[Stored data entries]
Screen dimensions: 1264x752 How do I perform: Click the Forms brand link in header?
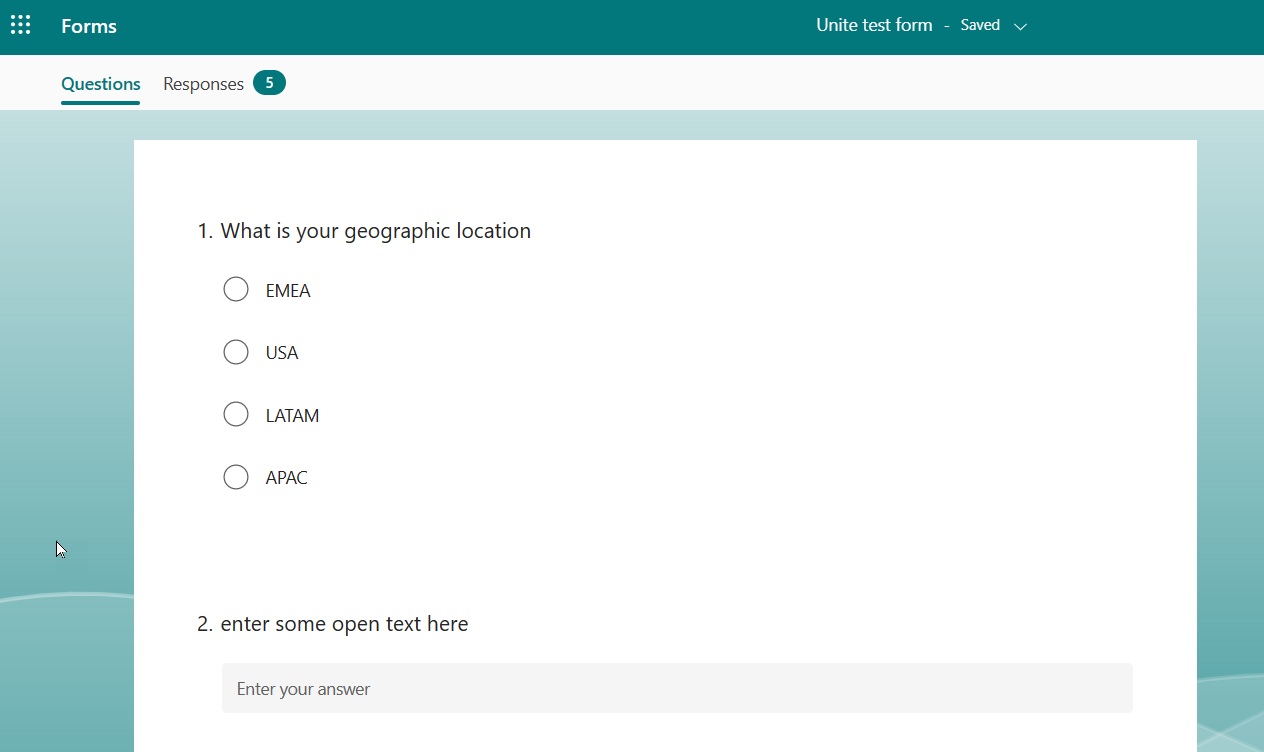click(x=89, y=27)
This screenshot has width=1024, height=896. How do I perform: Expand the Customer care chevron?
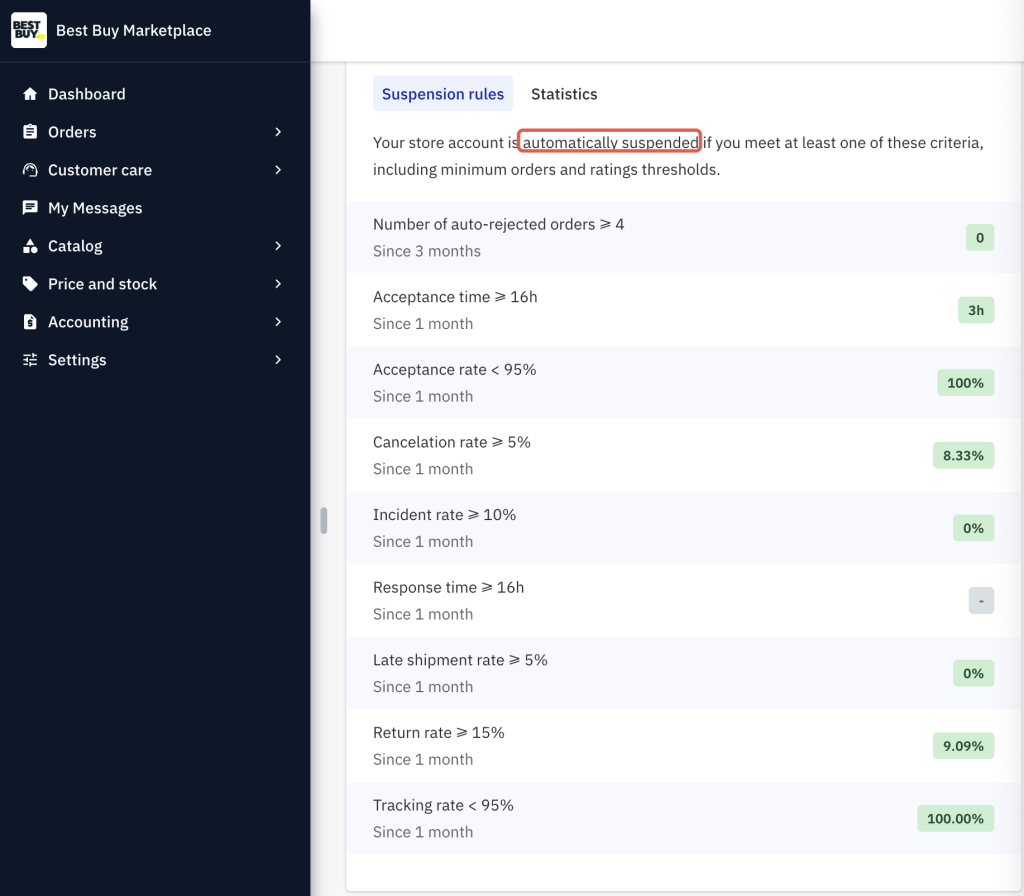tap(278, 170)
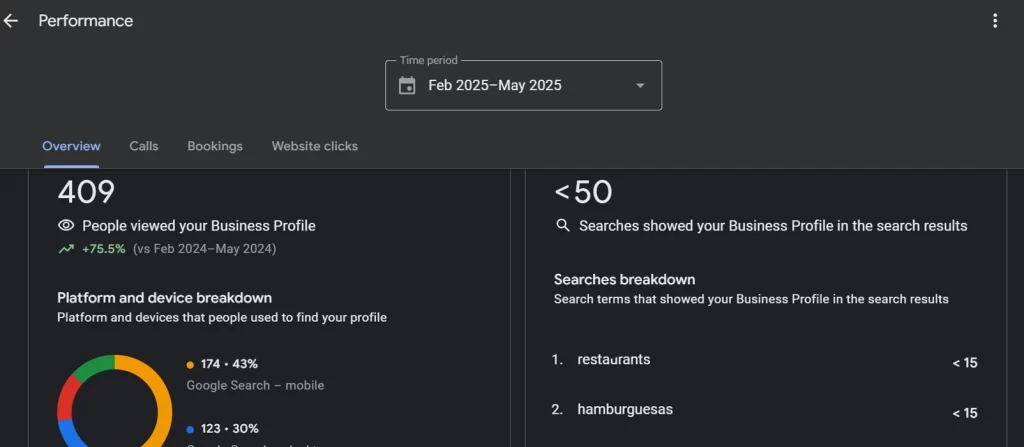Image resolution: width=1024 pixels, height=447 pixels.
Task: Select the "restaurants" search term row
Action: [613, 360]
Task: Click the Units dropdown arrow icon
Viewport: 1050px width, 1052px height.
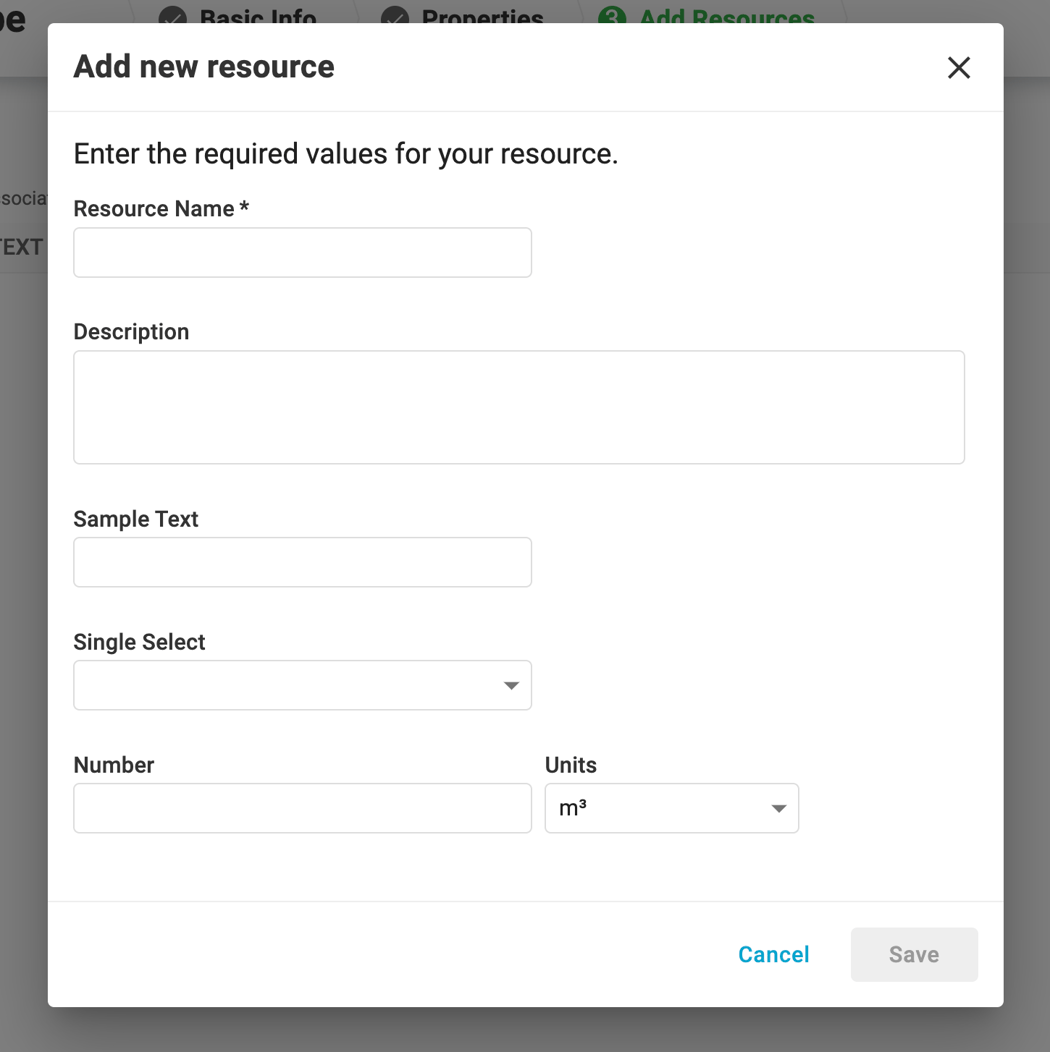Action: tap(778, 808)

_Work task_
Write out, exactly and with nothing added, every line from the one that holds "Task: Click the Units dropdown arrow icon" to the end of the entries above; pictures stay out.

_Written reply_
Task: Click the Units dropdown arrow icon
Viewport: 1050px width, 1052px height.
Action: tap(778, 808)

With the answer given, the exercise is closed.